Your instructions:
Quote the material verbatim, starting with the line that contains "Where should I click to: Click the green" and continuing through the end of the material.

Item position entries
▽
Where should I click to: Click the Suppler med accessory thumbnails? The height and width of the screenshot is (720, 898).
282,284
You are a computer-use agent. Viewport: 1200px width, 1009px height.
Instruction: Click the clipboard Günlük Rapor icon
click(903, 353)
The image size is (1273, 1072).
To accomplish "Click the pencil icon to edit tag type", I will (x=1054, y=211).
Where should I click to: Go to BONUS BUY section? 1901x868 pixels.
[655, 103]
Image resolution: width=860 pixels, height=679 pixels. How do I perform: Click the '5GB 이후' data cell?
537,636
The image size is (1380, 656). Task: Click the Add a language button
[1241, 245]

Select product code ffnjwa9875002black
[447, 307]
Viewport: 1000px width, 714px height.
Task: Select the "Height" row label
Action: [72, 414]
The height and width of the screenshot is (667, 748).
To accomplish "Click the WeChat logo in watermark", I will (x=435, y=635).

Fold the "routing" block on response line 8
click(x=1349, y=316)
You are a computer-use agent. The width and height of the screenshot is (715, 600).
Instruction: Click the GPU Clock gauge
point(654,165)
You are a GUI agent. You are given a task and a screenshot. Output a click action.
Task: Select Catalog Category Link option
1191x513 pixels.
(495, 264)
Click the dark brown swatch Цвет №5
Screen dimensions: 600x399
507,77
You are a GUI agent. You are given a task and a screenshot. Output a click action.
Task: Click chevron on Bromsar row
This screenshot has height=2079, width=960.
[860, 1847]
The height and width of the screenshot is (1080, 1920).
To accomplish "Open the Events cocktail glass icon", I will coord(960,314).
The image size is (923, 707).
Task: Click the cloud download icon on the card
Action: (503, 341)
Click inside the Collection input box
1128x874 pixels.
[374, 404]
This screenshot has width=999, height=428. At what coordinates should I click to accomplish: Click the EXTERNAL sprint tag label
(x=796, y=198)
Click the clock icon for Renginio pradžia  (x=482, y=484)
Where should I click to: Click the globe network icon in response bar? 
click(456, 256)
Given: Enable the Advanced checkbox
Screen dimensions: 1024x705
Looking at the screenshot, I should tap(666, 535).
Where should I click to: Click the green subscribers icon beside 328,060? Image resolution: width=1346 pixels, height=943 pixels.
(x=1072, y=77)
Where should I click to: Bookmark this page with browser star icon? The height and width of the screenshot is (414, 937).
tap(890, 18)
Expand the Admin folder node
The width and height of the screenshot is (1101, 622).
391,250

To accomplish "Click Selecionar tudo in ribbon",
△
Response for this exercise:
Where should I click to: Click the green subscribers icon beside 328,060? Image resolution: width=1346 pixels, height=943 pixels.
(x=1072, y=77)
Where should I click to: Bookmark this page with browser star icon? The height and width of the screenshot is (414, 937).
tap(890, 18)
Expand the Admin folder node
The width and height of the screenshot is (1101, 622).
391,250

To accomplish "Click Selecionar tudo in ribbon",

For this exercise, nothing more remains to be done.